▶ **Passage shown**:
=-=-=

Name 1 concrete plot-hole in The Avengers please.
Loki's tricked Thor before with that whole clone thing. Yet, somehow he didn't think the Hulk was a big enough threat to use on him, even though he was counting on the Hulk to take down the entire superhero team. Plus he apparently decided to never get up and walk away at any point.

Everyone keeps pointing their guns at Bruce Banner, even after he just gets done telling them he put a gun in his mouth and the Hulk just spit the bullet out. That one really ground my gears.

If Bruce Banner's always mad, why isn't he always the Hulk. (face it, they wanted to give him something cool to say, but it doesn't make any sense)

How come Fury didn't dispatch any of those soldiers he's got all over the carrier with some experimental weapons Agent Coulson had? Even if they just had the one weapon, those elite soldiers would probably have been at least as helpful as the girl with a pistol and the guy with a bow.

There's four, people can probably come up with more.
The real big one is why no one questioned Loki for just waiting on that hill when Ironmon and Thor fought or why all the aliens just up and died.

[link]http://www.youtube.com/watch?v=QZkqC4Lz8dU&feature=g-all-u[/link]

I liked Avengers but I don't think it deserve best picture a Pixar movie is coming out this summer for one, I think it deserves a nod for best adapted screenplay, maybe even screen play, costume and effects.

=-=-=

▶ **Questions**:
a) In the Avengers discussion, what does Bruce Banner say the Hulk did when he put a gun in his mouth?
b) Reproduce a section of the Avengers discussion word for word, starting at the words "The real big" and stopping after "costume and effects.".

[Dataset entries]
=-=-=

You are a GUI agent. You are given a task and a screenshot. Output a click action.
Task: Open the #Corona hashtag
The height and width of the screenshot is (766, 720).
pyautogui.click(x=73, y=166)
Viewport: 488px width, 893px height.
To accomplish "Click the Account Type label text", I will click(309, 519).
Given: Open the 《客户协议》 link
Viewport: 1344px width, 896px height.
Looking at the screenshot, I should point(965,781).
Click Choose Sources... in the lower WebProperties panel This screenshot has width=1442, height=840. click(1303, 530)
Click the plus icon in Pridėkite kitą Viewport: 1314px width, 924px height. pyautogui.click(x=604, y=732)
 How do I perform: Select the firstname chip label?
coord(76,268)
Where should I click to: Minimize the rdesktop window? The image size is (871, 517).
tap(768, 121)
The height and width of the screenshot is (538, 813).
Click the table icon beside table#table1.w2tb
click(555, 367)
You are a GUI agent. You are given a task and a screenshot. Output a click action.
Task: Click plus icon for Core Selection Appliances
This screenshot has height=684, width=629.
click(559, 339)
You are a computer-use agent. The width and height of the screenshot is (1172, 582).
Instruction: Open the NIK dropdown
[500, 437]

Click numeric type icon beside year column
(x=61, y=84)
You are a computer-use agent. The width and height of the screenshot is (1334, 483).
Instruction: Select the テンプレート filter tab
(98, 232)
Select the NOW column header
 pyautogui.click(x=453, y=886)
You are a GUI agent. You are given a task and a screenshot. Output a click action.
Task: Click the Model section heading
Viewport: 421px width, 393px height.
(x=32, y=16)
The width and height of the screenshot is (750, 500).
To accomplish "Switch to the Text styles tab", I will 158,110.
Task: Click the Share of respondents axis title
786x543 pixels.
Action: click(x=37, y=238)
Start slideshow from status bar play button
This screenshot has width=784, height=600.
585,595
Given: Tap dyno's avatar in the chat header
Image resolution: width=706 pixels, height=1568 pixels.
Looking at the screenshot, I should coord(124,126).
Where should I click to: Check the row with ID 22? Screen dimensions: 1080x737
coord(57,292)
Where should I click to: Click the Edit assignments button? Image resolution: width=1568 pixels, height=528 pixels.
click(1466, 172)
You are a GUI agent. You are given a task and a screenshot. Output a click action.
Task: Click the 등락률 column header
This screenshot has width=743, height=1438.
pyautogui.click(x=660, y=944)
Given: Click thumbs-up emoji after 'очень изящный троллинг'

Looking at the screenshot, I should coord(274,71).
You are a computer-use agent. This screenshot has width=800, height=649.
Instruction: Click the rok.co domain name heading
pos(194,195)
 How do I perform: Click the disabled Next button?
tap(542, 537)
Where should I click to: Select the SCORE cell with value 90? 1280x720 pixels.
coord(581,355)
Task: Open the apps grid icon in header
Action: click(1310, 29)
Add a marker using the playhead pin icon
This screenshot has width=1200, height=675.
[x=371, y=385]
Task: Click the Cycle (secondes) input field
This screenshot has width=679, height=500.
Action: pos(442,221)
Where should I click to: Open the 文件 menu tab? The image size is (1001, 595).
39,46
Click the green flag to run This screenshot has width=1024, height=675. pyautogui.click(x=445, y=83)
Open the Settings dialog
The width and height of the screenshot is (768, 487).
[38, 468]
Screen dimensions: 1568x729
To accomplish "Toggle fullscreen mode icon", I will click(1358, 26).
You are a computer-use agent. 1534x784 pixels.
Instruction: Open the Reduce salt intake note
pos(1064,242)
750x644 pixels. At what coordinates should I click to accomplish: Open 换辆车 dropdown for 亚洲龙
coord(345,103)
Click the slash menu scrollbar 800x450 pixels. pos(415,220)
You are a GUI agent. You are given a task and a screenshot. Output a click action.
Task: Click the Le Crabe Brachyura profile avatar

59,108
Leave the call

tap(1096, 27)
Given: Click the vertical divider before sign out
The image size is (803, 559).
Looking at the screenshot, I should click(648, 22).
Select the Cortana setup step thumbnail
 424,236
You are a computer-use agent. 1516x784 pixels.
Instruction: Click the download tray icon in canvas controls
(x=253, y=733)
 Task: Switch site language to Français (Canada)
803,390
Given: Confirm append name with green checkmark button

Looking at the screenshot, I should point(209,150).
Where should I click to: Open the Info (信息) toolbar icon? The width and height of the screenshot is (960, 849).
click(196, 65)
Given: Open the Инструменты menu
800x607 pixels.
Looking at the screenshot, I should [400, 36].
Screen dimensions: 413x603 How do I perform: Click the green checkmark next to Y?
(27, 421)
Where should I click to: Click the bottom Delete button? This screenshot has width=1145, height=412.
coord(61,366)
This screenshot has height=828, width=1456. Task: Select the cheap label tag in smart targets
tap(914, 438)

=-=-=

▶ **Response list**:
a) The Hulk spit the bullet out.

b)
The real big one is why no one questioned Loki for just waiting on that hill when Ironmon and Thor fought or why all the aliens just up and died.

[link]http://www.youtube.com/watch?v=QZkqC4Lz8dU&feature=g-all-u[/link]

I liked Avengers but I don't think it deserve best picture a Pixar movie is coming out this summer for one, I think it deserves a nod for best adapted screenplay, maybe even screen play, costume and effects.